Our father died in 1977 when I was 29 years of age. I was a failure in the eyes of both parents. My father had only kind of made his peace with my choice of occupations. I had become a teacher of meditation. He would have had me in the business world with him but in my rebellious phase, I drowned out his entreaties and though he would push me otherwise, my stepmother called his aggressiveness off. Even so, I knew he would have to bite his tongue when I would visit, and occasionally he would slip and I would be the recipient of a sharp-tongued, deprecating remark.
None of us really amounted to much meaning there are no doctors or lawyers in this family. And some of us have slogged through 30 years and still not found our way to good earnings
Somehow, at age 42 I pulled myself out of the twenty year nosedive I had been in and got my teaching credential. Thus began a journey from $26,000 per year to $65,000 per year over the next 12 years. Because I saw so clearly that my brothers were in the same boat I had been in, only quite far behind me, I took on, as my mission, the role of cheerleader and caretaker, to do what I could to help them not take as much time as I did to start earning a decent living.

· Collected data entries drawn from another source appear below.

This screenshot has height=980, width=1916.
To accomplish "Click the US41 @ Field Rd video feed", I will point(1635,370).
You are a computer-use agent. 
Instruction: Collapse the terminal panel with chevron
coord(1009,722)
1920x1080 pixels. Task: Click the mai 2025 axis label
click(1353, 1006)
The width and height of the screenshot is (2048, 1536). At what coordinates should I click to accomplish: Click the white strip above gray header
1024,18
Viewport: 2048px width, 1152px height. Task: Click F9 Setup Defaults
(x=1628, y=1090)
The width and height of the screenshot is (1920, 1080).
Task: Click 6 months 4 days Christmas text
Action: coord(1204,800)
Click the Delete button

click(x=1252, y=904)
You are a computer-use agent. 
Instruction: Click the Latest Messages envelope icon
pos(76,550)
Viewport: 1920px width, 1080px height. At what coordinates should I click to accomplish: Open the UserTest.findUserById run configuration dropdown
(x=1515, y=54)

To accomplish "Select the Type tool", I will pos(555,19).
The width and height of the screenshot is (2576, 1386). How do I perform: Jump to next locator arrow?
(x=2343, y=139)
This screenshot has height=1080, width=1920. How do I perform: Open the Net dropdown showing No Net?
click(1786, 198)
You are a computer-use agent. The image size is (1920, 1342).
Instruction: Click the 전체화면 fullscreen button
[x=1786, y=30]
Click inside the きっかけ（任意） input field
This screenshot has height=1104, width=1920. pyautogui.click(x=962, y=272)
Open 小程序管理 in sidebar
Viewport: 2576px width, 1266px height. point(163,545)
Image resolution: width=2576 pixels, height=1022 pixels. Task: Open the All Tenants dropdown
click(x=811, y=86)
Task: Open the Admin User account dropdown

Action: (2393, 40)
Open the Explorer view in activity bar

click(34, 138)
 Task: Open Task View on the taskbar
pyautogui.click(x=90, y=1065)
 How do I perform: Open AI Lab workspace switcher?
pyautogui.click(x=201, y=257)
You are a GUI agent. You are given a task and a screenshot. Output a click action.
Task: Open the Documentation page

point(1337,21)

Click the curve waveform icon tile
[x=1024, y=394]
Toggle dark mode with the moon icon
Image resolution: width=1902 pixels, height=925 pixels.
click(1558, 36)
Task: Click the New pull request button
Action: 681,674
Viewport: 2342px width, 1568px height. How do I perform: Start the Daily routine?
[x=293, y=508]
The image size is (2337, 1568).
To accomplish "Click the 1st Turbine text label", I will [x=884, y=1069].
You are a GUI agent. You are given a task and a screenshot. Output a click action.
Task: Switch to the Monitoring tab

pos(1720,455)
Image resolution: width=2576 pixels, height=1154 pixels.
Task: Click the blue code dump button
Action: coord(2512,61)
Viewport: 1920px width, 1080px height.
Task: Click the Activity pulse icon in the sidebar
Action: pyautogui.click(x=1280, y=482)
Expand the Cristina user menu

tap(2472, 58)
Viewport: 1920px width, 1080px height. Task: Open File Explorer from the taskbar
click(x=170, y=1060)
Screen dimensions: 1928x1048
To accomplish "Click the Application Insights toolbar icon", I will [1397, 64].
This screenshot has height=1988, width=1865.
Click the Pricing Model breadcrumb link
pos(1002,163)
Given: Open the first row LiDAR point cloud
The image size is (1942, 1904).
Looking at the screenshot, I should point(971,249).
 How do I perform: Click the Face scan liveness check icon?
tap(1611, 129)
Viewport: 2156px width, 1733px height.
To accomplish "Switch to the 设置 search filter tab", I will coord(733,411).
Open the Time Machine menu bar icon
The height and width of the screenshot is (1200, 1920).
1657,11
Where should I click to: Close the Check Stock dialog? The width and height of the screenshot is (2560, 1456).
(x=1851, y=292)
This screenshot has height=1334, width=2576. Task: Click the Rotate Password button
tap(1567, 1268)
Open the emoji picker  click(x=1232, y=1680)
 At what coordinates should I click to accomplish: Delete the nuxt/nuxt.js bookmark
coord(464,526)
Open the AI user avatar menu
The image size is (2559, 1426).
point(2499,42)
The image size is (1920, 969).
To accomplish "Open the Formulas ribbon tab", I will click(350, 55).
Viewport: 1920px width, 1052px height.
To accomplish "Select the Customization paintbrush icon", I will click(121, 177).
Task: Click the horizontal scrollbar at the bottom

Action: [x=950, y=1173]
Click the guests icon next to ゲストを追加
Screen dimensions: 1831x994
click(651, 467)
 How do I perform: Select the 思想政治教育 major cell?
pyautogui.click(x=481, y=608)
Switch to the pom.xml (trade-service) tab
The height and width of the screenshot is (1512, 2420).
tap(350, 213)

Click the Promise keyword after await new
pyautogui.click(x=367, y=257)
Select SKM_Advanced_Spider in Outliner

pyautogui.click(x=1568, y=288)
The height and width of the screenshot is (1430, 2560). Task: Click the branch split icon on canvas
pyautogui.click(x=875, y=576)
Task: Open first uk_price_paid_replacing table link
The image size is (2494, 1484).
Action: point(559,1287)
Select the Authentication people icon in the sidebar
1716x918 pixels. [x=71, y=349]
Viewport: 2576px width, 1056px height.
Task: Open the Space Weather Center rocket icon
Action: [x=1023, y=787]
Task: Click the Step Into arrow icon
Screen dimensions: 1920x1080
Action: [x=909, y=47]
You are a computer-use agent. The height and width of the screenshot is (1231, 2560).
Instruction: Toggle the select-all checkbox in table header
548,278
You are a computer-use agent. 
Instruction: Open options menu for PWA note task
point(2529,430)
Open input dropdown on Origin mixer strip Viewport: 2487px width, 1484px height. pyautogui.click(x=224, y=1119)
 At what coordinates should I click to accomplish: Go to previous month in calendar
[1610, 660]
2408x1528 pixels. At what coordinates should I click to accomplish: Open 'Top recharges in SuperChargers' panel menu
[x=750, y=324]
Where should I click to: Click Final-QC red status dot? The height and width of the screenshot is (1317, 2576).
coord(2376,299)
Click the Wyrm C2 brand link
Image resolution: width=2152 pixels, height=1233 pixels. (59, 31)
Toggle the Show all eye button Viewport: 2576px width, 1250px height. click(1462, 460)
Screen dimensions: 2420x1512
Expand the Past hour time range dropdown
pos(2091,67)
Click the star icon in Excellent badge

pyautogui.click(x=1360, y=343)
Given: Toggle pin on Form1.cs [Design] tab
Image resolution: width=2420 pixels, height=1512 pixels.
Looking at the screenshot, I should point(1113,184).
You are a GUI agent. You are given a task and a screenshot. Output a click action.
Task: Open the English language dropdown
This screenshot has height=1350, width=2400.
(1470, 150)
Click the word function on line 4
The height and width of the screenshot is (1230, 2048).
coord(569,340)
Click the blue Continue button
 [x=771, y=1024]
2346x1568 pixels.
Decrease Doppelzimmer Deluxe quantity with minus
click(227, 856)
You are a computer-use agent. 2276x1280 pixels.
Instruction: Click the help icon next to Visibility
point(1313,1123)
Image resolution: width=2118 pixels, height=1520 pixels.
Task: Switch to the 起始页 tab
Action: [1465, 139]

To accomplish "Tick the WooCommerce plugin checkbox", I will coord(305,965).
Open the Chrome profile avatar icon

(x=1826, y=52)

My youngest brother, after blowing all of his savings on absolutely nothing, has finally come around. I've been his supporter, both emotionally and, when he has needed it, financially. This model of unconditional support has been helpful in his case. He is finally earning a living, and he keeps himself motivated and moving forward. One of my other blood brothers is just beginning to get to the same point and it looks like, somewhere in the next few weeks, he is going to allow me to start directing him to a more success oriented life.
What started out for me as a chore, the caretaking for my four brothers, has become a lifestyle of sorts, and by modeling the fact that if you work hard, and a lot, you can earn a living, is starting to rub off and I can see a light at the end of the tunnel.